[Task inputs Boundary: Start]
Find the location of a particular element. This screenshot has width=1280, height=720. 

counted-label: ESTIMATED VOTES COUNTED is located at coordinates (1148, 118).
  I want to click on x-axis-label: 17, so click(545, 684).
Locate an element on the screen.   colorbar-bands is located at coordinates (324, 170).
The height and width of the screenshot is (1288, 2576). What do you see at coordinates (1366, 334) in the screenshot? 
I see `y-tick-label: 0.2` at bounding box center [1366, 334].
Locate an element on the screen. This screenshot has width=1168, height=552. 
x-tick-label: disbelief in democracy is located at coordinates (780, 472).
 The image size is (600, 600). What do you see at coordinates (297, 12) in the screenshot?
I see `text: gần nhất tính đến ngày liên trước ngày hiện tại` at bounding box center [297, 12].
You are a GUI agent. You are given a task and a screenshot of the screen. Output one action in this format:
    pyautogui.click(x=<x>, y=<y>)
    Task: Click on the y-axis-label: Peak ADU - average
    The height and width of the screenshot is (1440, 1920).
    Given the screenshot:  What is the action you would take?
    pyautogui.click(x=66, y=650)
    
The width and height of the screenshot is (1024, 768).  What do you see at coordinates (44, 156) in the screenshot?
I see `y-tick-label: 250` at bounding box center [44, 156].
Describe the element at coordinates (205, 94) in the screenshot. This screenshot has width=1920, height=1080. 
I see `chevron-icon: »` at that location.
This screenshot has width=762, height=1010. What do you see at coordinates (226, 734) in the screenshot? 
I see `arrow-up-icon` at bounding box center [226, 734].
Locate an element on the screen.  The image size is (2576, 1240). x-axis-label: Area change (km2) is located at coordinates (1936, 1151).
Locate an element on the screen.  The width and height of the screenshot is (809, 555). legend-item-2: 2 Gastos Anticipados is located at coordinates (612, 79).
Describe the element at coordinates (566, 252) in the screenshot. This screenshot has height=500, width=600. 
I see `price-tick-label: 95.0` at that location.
[Task inputs Boundary: End]
• **What is being asked**: Can you give all of the entries again with "Locate an element on the screen" replaced by "Find an element on the screen" wherever it occurs, leaving everything else unchanged?

• **Response for this exercise**:
Find the location of a particular element. This screenshot has width=1280, height=720. 

counted-label: ESTIMATED VOTES COUNTED is located at coordinates (1148, 118).
  I want to click on x-axis-label: 17, so click(545, 684).
Find an element on the screen.   colorbar-bands is located at coordinates (324, 170).
The height and width of the screenshot is (1288, 2576). What do you see at coordinates (1366, 334) in the screenshot? 
I see `y-tick-label: 0.2` at bounding box center [1366, 334].
Find an element on the screen. This screenshot has width=1168, height=552. 
x-tick-label: disbelief in democracy is located at coordinates (780, 472).
 The image size is (600, 600). What do you see at coordinates (297, 12) in the screenshot?
I see `text: gần nhất tính đến ngày liên trước ngày hiện tại` at bounding box center [297, 12].
You are a GUI agent. You are given a task and a screenshot of the screen. Output one action in this format:
    pyautogui.click(x=<x>, y=<y>)
    Task: Click on the y-axis-label: Peak ADU - average
    The height and width of the screenshot is (1440, 1920).
    Given the screenshot:  What is the action you would take?
    pyautogui.click(x=66, y=650)
    
The width and height of the screenshot is (1024, 768).  What do you see at coordinates (44, 156) in the screenshot?
I see `y-tick-label: 250` at bounding box center [44, 156].
Describe the element at coordinates (205, 94) in the screenshot. This screenshot has width=1920, height=1080. 
I see `chevron-icon: »` at that location.
This screenshot has width=762, height=1010. What do you see at coordinates (226, 734) in the screenshot? 
I see `arrow-up-icon` at bounding box center [226, 734].
Find an element on the screen.  The image size is (2576, 1240). x-axis-label: Area change (km2) is located at coordinates (1936, 1151).
Find an element on the screen.  The width and height of the screenshot is (809, 555). legend-item-2: 2 Gastos Anticipados is located at coordinates (612, 79).
Describe the element at coordinates (566, 252) in the screenshot. This screenshot has height=500, width=600. 
I see `price-tick-label: 95.0` at that location.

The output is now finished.